• _Aufgabe 1_
Kannst du aus der Auflistung die Zeilen wortgetreu abschreiben, beginnend mit der Zeile, die „How do I perform: Click“ enthält, und endend nach der Zeile mit „pyautogui.click(x=20, y=99)“? Die Bilder lässt du dabei weg.

• _Textabschnitt_
★ ★ ★
Die vielfältigen Formen des Longierens haben gemeinsam, dass mit dem Pferd mittels einer acht bis zehn Meter langen Leine, der Longe, vom Boden auf Distanz gymnastisch gearbeitet wird. Bei allen Unterschieden von Zielsetzung, Ausrüstung, Linienführung und Position des Longenführers gibt es im Wesentlichen zwei Grundformen des Longierens.
Die erste Grundform besteht darin, dass der Longenführer auf der Stelle steht bzw. stehen bleibt, während das Pferd sich kreisförmig um ihn herumbewegt. Die zweite Grundform des Longierens besteht darin, dass der Longenführer sich bewegt und mit dem Pferd mitgeht, während es sich um ihn herumbewegt.
Damit ist der wesentliche Unterschied markiert. Im ersten Fall besetzt der Longenführer den Mittelpunkt der Kreis- oder Zirkelbahn. Im zweiten Fall bewegen sich Pferd und Reiter um einen gemeinsam geteilten Mittelpunkt herum. Daraus folgt, dass im ersten Fall das Pferd sich an einem vorgegebenen Mittelpunkt gehorsam orientieren muss. Im zweiten Fall geht es darum, dass das Pferd den Mittelpunkt allererst finden muss. Im ersten Fall wird das Pferd zentriert, im zweiten zentriert es sich selbst.
★ ★ ★
• _Aufgabe 2_
Wie geht der Text über die Grundformen des Longierens weiter? Schreib ihn im Anschluss an seinen letzten Satz fort.
★ ★ ★
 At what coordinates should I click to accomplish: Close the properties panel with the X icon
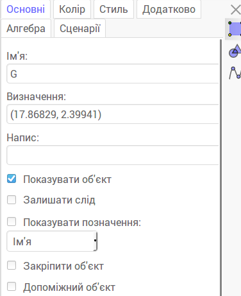click(x=236, y=10)

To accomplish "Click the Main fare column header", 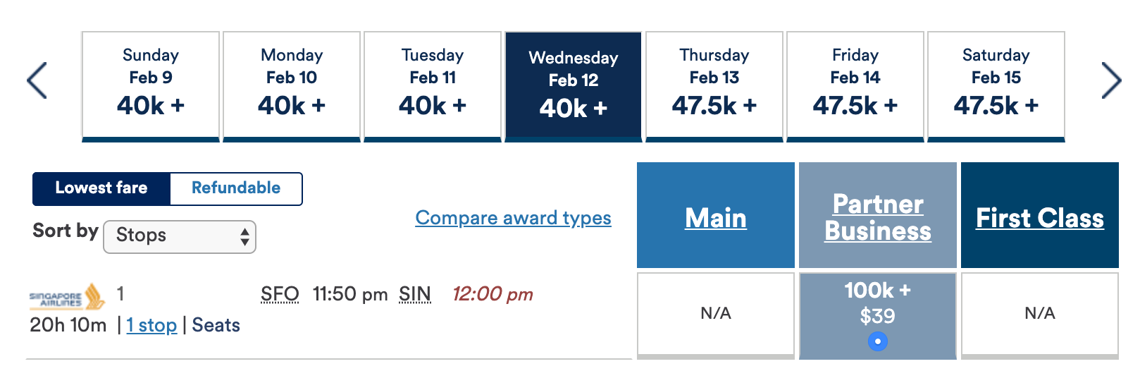I will (x=716, y=218).
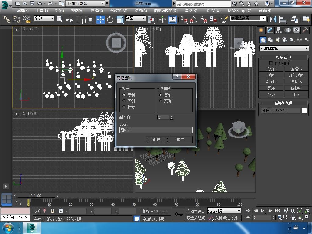
Task: Toggle the selection lock icon
Action: coord(53,211)
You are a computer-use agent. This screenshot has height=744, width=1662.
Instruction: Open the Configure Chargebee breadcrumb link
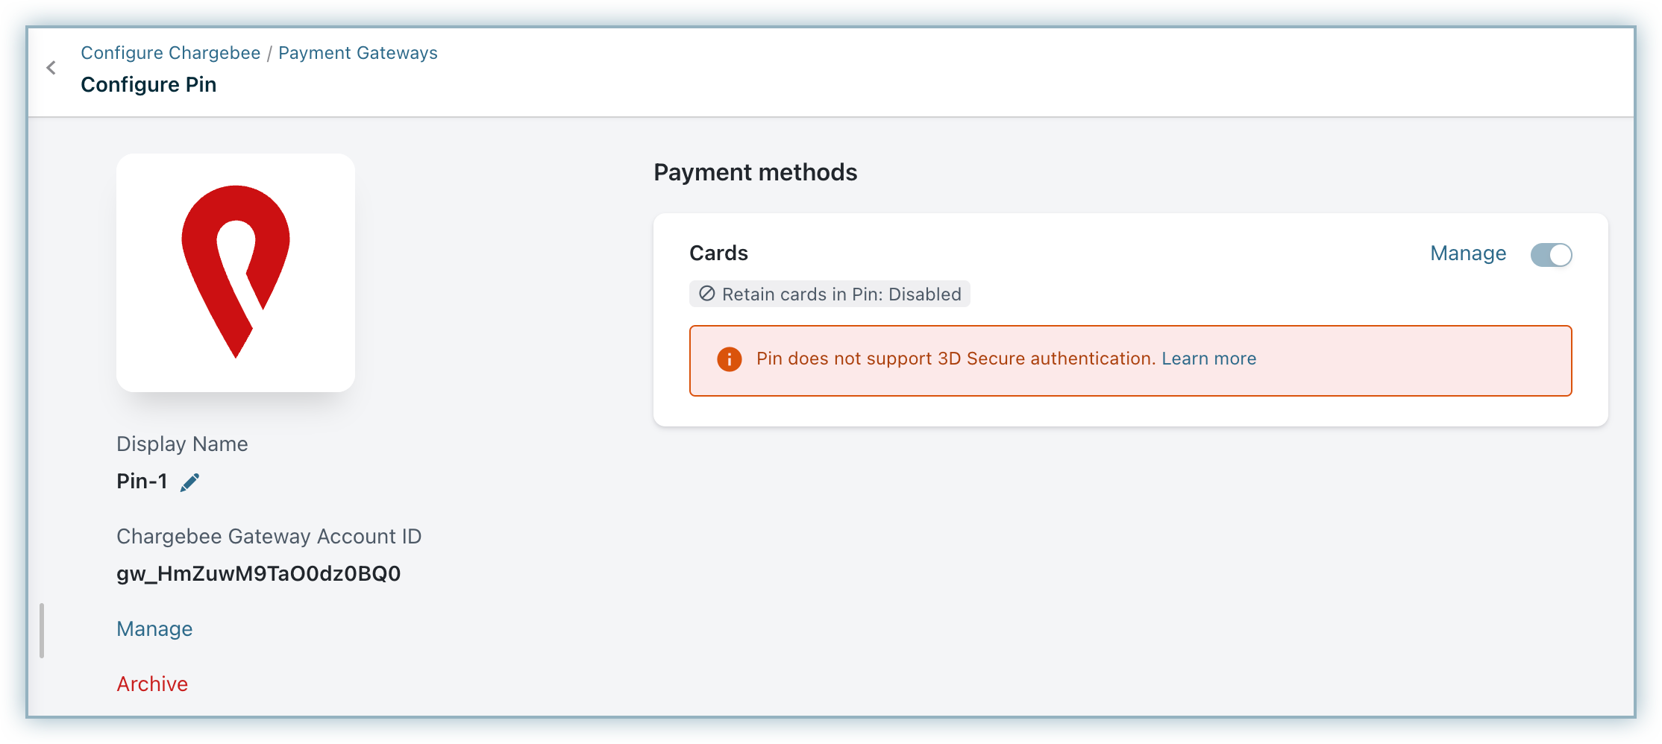(x=170, y=53)
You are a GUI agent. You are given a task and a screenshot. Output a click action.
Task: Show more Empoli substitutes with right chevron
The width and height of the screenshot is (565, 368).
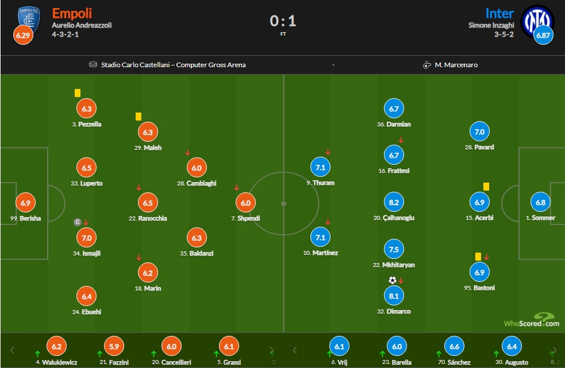point(272,350)
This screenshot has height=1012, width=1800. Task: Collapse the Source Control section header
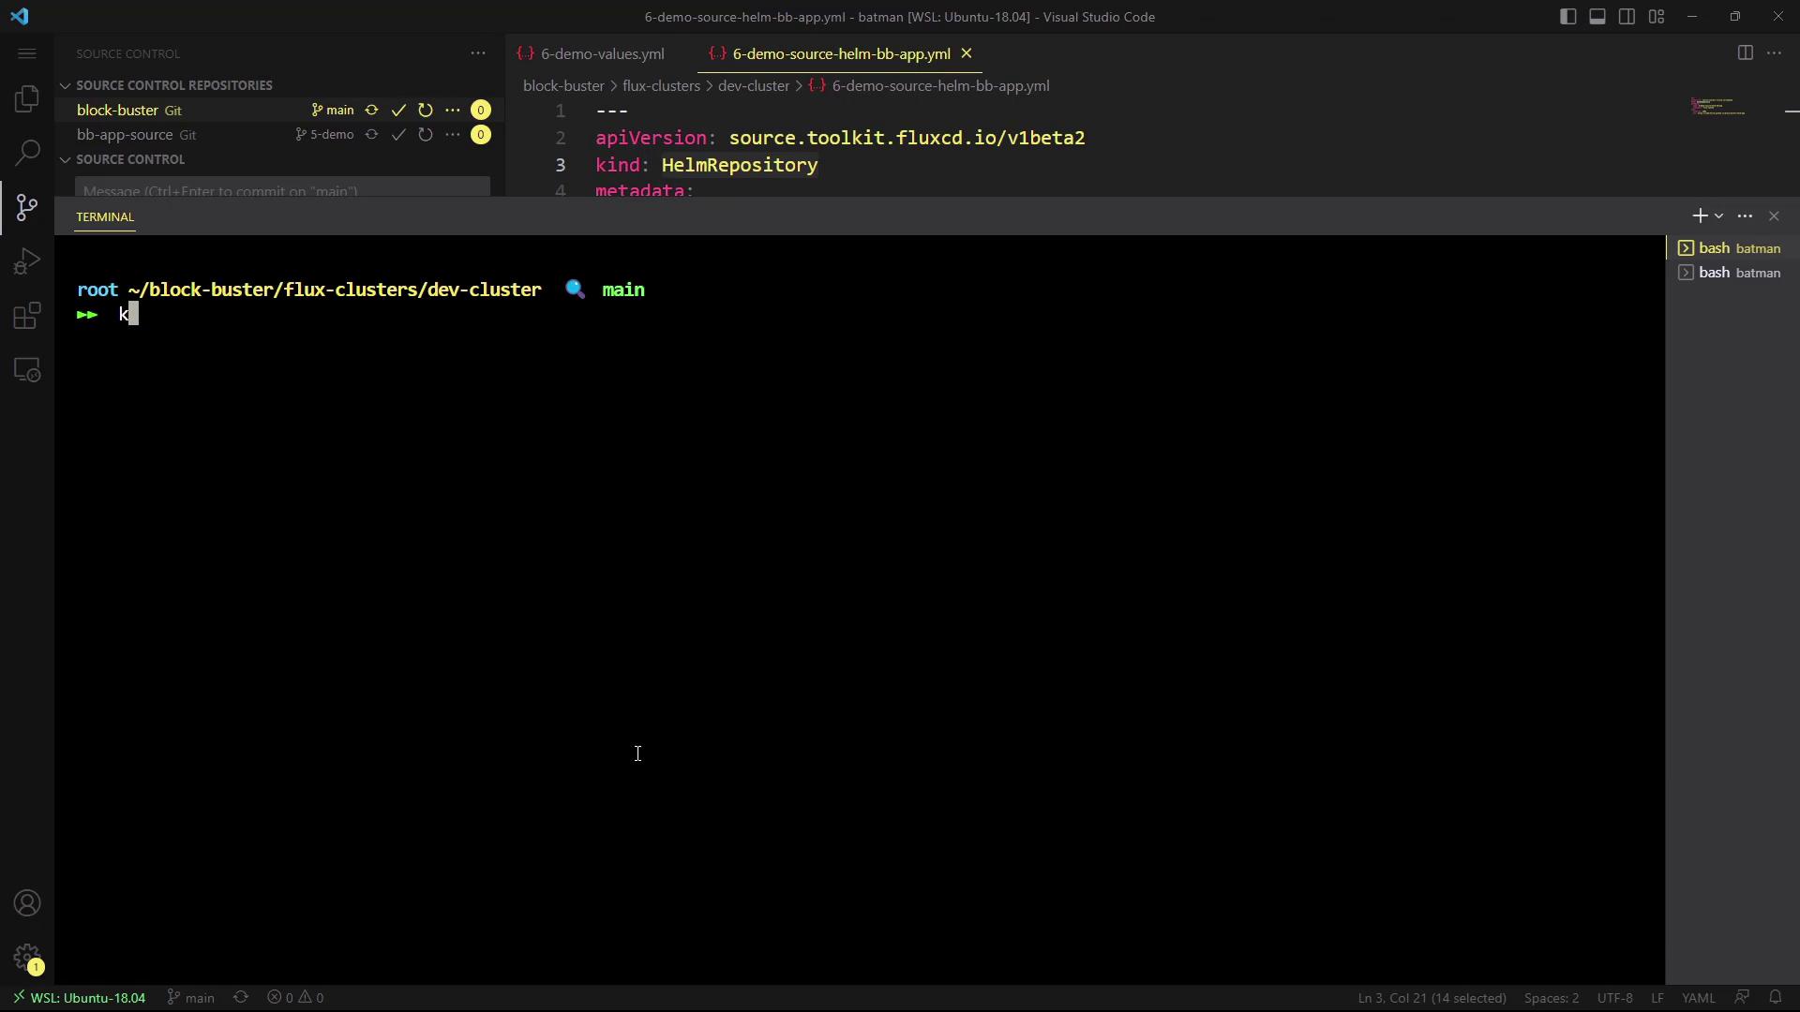pos(66,159)
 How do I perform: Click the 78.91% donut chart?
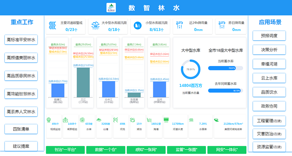(191, 69)
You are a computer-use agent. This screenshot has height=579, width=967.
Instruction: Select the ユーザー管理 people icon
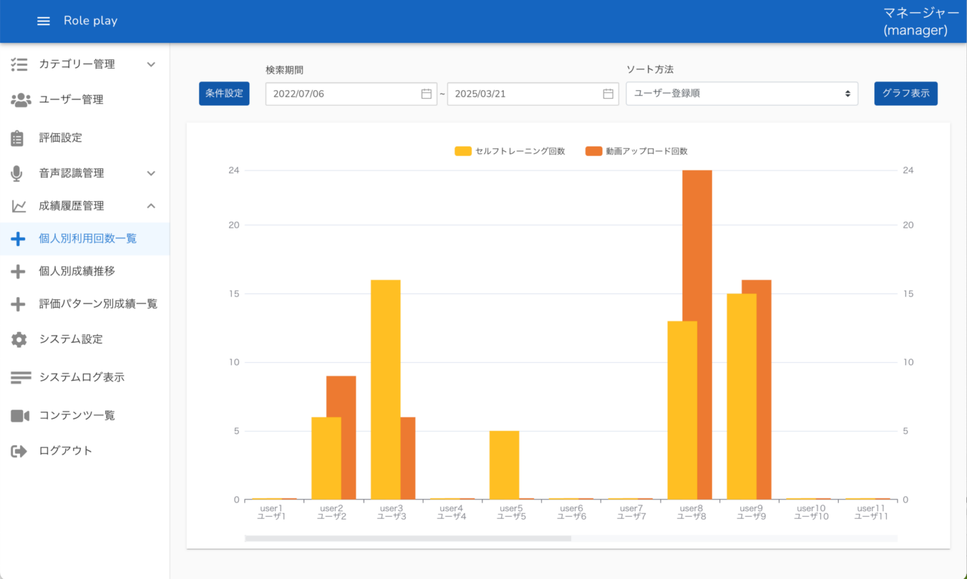pyautogui.click(x=20, y=99)
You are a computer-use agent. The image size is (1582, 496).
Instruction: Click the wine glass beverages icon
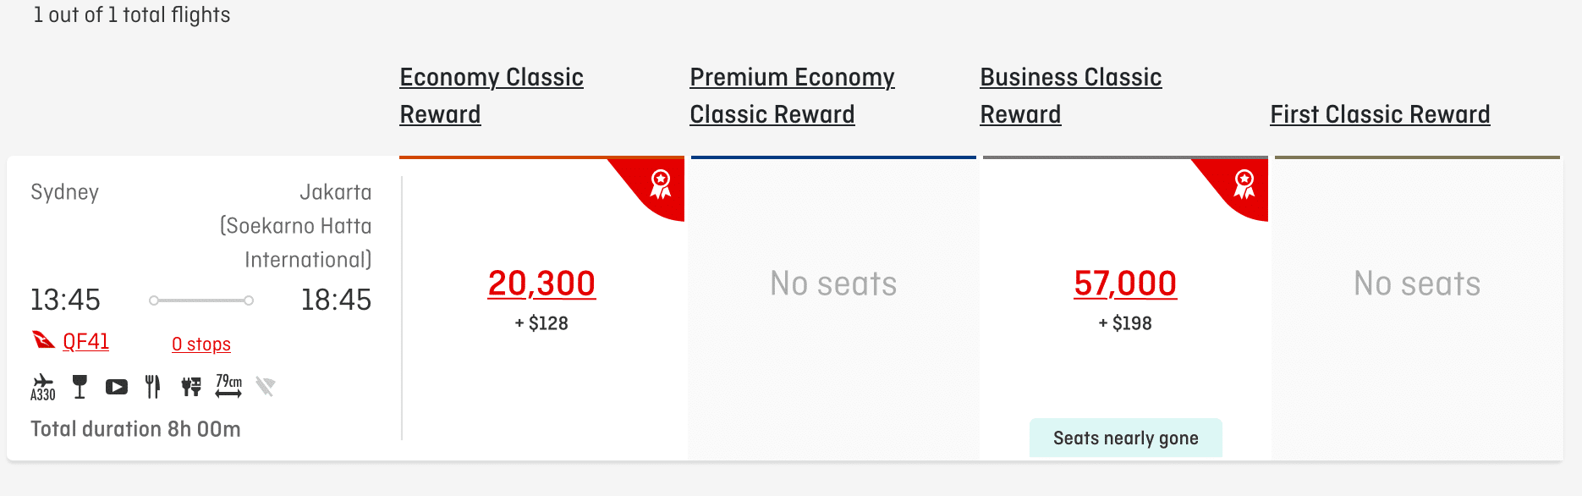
★ ★ ★
• _Schriftliche Antwort 1_
 How do I perform: Click the 78.91% donut chart?
(191, 69)
You are a computer-use agent. This screenshot has height=579, width=967.
Instruction: Select the ユーザー管理 people icon
pyautogui.click(x=20, y=99)

• _Schriftliche Antwort 2_
Das anlehnungsaufhebende Longieren

Der Longierende geht mit dem Pferd mit, um einen mit dem Pferd gemeinsam geteilten Mittelpunkt herum.
Der Longenführer treibt das Pferd und das Pferd lässt sich treiben.
Die Linien, die er geht, geht das Pferd in gleichbleibendem Abstand auf entsprechend größerem Radius mit. Alle Bahnfiguren, bis Aus-dem-Zirkel-Wechseln, sind möglich.
Krönungsübung: Zirkel verkleinern und vergrößern.
Problematische Übung: Durch-den-Zirkel-Wechseln.
Die Longe hängt idealiter immer leicht durch. Der Longenführer spürt nur die Eigenschwere von Karabiner und Longe, er lässt kein Gewicht seitens des Pferdekopfes zu.
An der Art und Weise, wie und zu welchem Zeitpunkt die Longe verkürzt oder verlängert wird, orientiert sich das Pferd. Ebenso daran, wie viel Longe es bekommt.
Die Position schräg hinter dem Pferd auf Kruppenhöhe ist Dreh- und Angelpunkt jedes Engagements des Longierenden. Er ist bestrebt, während er mit dem sich bewegenden Pferd mitgeht, seine Position beizubehalten. Verliert er seine Position, so geht er meist dem Pferd hinterher.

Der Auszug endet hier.